TEXTABSCHNITT
Trotzdem – ausgerechnet der Südpol, warum muss man in diese unwirtliche Welt aufbrechen, um Forschung zu betreiben?
Es gibt verschiedene Gründe, warum der Südpol für die Forschung interessant ist. Klimatologisch ist dort die sauberste Luft, die wir auf der Erde haben. Wenn man also Veränderungen in der Atmosphäre untersuchen möchte, sollte man dorthin gehen. Für die Physik, mein Fachgebiet, ist der Südpol wegen seines großen Eispanzers interessant. In dem IceCube-Projekt, in dem ich dort gearbeitet habe, versuchen wir zum Beispiel Neutrinos aufzuspüren.

Johannes Werthebach in der Forschungsstation am Südpol. /Foto: Johannes Werthebach

Johannes Werthebach in der Forschungsstation am Südpol. /Foto: Johannes Werthebach

Das müssen Sie erklären: Was sind Neutrinos?
Neutrinos sind sehr kleine Teilchen, die von sehr weit her zu uns fliegen. Sie können aus unserer oder einer viel ferneren Galaxie stammen. Neutrinos sind deshalb so interessant, weil sie auf einer geraden Linie zu uns fliegen. Das kann das Licht zwar auch. Aber anders als Licht, das absorbiert werden und daher auch gar nicht erst bei uns ankommen kann, können Neutrinos auch problemlos durch Staubwolken fliegen. Damit ermöglichen sie uns einen viel tieferen Blick ins Universum als die üblichen Untersuchungsmethoden und Geräte.

Und diese Untersuchung funktioniert nur im Eis?
Genau. Wir brauchen einen sehr großen Eisklotz, um die Neutrinos zu erkennen, sie einzufangen. Neutrinos fliegen durch die Galaxie, durch die Erde und kommen dann am Südpol an. Wir hoffen, dass sie dort auf ein Eisatom treffen und mit ihm wechselwirken. Dann entsteht blaues Licht. In dem sehr klaren Eis am Südpol können wir diese Lichtreflexe sehr gut sehen. Deshalb forschen wir dort.

DATENTEIL

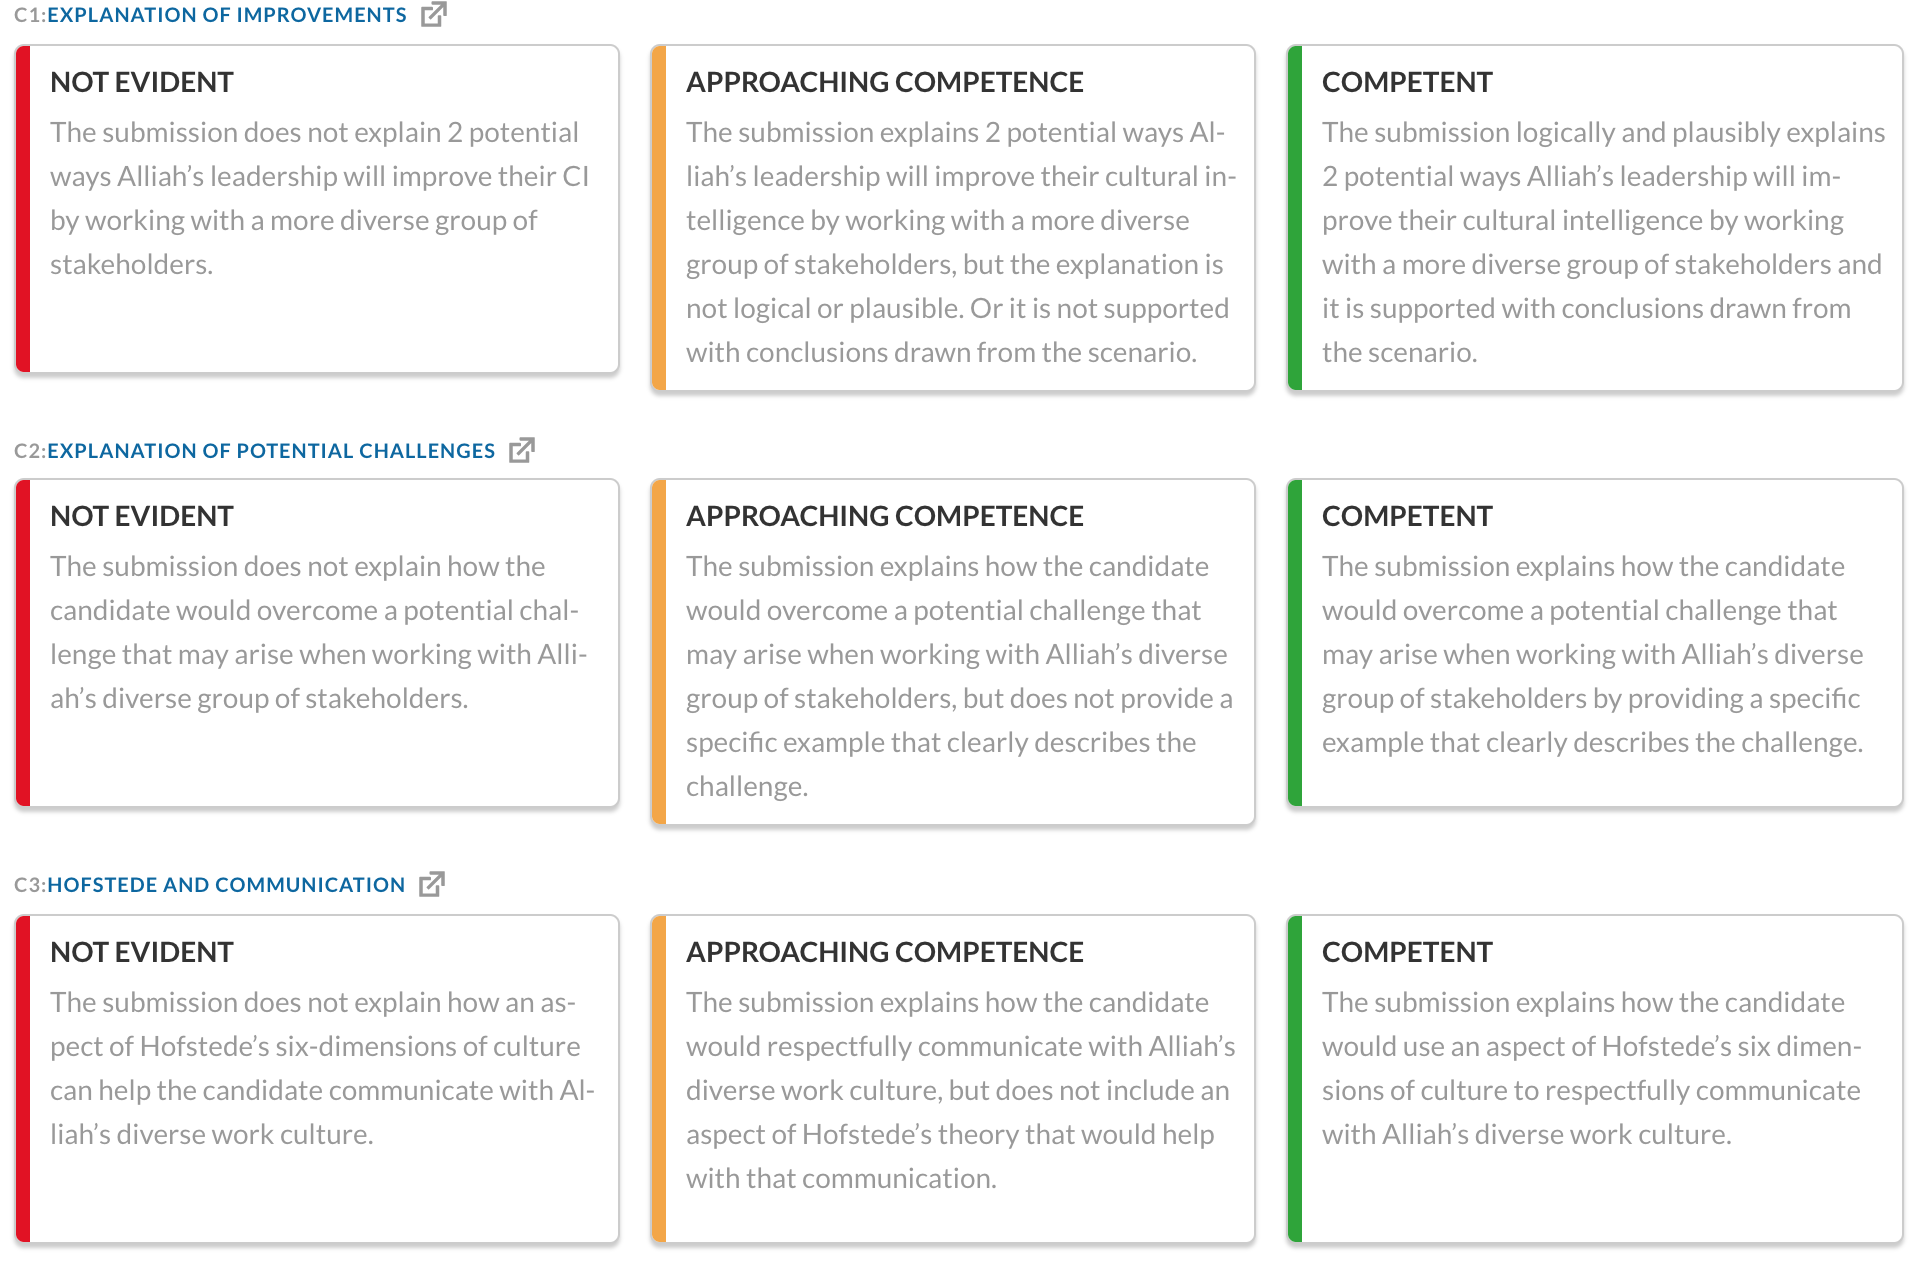1924x1264 pixels.
Task: Click the green bar on C1 Competent card
Action: [1295, 218]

ZU BEARBEITENDE AUFGABEN
1: Prüfen Sie, ob die folgenden Aussagen mit dem Text über die Forschung am Südpol übereinstimmen. Antworten Sie jeweils mit Ja oder Nein, und belegen Sie Ihre Antwort mit einem wörtlichen Zitat aus dem Text.
(a) Am Südpol findet man die sauberste Luft der Erde.
(b) Neutrinos können, anders als Licht, nicht durch Staubwolken fliegen.
(c) Wenn ein Neutrino mit einem Eisatom wechselwirkt, entsteht rotes Licht.
2: Schreiben Sie aus dem Text über die Forschung am Südpol die Stelle wörtlich ab, die mit „Trotzdem – ausgerechnet“ beginnt und sich bis einschließlich „Was sind Neutrinos?“ fortsetzt.

LÖSUNGEN IM EINZELNEN
1:
(a) Ja: „Klimatologisch ist dort die sauberste Luft, die wir auf der Erde haben.“
(b) Nein: „Aber anders als Licht, das absorbiert werden und daher auch gar nicht erst bei uns ankommen kann, können Neutrinos auch problemlos durch Staubwolken fliegen.“
(c) Nein: „Dann entsteht blaues Licht.“

2:
Trotzdem – ausgerechnet der Südpol, warum muss man in diese unwirtliche Welt aufbrechen, um Forschung zu betreiben?
Es gibt verschiedene Gründe, warum der Südpol für die Forschung interessant ist. Klimatologisch ist dort die sauberste Luft, die wir auf der Erde haben. Wenn man also Veränderungen in der Atmosphäre untersuchen möchte, sollte man dorthin gehen. Für die Physik, mein Fachgebiet, ist der Südpol wegen seines großen Eispanzers interessant. In dem IceCube-Projekt, in dem ich dort gearbeitet habe, versuchen wir zum Beispiel Neutrinos aufzuspüren.

Johannes Werthebach in der Forschungsstation am Südpol. /Foto: Johannes Werthebach

Johannes Werthebach in der Forschungsstation am Südpol. /Foto: Johannes Werthebach

Das müssen Sie erklären: Was sind Neutrinos?